◆ QUESTIONS À TRAITER:
1 - D'après l'extrait retenu, comment le « philanthro-capitalisme » de Bill et Melinda Gates finit-il par diminuer la production globale de nutriments ? Répondez en une à trois phrases.
2 - Indiquez si chacune des affirmations suivantes est conforme à l'extrait retenu, en répondant par oui ou par non et en citant mot pour mot les termes décisifs du texte. (a) Le marché attend passivement que les consommateurs viennent à lui. (b) Le « philanthro-capitalisme » préserve les traditions locales. (c) Des intentions supposées bonnes peuvent aboutir à des désastres.
3 - Extrayez de l'extrait retenu, sans rien y changer, le passage qui commence par les mots contenant "La fiction de" et se termine par "à la planète2.".

◆ EXTRAIT RETENU:
----

Homo sanus in terra sana

La fiction de l’Homo economicus nous a détournés de ce modèle. Mais le marché qu’il sert ne marche pas, il démarche agressivement. Il s’invite par la publicité et les lobbys dans nos foyers, les gangrène de l’intérieur et nous force à consommer de la nourriture de moins en moins saine et respectueuse des milieux qui la produisent. Rappelons, à la suite de l’analyse faite en 2015 par Vandana Shiva, que seulement 30  % de ce qui nourrit l’humanité provient de l’agrobusiness qui est pourtant responsable de 75  % des dégâts écologiques infligés à la planète2.

Même en partant d’intentions supposées bonnes, on crée des désastres si l’on ne prend pas soin du milieu dans lequel on investit son énergie. Pensons ici au « philanthro-capitalisme » de Bill et Melinda Gates qui, sous prétexte de lutter contre la famine en grossissant les chiffres d’une production déterminée, crée des dépendances vis-à-vis de firmes disposant de monopoles, détruit les traditions locales, et diminue à terme la production globale de nutriments en épuisant les sols et en imposant des espèces transgéniques peu nutritives. À ces impacts directs, il faut joindre les aspects généraux du non-respect de l’environnement comme le réchauffement climatique.

----

◆ DONNÉES DE L'EXERCICE:
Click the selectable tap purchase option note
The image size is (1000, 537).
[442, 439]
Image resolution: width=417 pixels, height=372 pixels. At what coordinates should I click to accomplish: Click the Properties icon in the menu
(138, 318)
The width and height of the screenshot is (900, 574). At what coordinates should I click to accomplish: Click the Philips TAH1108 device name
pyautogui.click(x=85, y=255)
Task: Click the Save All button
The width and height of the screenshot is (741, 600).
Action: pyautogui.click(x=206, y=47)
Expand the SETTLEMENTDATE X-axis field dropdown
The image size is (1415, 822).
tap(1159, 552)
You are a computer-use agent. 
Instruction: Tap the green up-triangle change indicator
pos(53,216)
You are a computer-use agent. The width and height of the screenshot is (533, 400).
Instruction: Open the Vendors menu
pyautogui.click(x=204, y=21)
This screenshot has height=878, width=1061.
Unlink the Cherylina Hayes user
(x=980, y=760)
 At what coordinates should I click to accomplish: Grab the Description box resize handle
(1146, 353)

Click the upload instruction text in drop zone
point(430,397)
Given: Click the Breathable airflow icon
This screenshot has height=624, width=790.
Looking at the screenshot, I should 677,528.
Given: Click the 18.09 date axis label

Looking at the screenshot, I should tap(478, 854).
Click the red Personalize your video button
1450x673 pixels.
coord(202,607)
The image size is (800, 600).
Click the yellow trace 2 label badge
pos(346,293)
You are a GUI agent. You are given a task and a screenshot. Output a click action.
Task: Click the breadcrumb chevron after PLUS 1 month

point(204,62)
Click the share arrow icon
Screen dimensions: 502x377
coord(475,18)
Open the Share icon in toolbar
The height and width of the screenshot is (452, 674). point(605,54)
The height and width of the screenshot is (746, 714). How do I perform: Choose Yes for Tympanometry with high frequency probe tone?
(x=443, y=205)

----

◆ RÉSULTATS OBTENUS:
1 - Il la diminue à terme en épuisant les sols. Il impose aussi des espèces transgéniques peu nutritives.

2 -
(a) Non : « il démarche agressivement ».
(b) Non : « détruit les traditions locales ».
(c) Oui : « on crée des désastres si l’on ne prend pas soin du milieu dans lequel on investit son énergie ».

3 -
La fiction de l’Homo economicus nous a détournés de ce modèle. Mais le marché qu’il sert ne marche pas, il démarche agressivement. Il s’invite par la publicité et les lobbys dans nos foyers, les gangrène de l’intérieur et nous force à consommer de la nourriture de moins en moins saine et respectueuse des milieux qui la produisent. Rappelons, à la suite de l’analyse faite en 2015 par Vandana Shiva, que seulement 30  % de ce qui nourrit l’humanité provient de l’agrobusiness qui est pourtant responsable de 75  % des dégâts écologiques infligés à la planète2.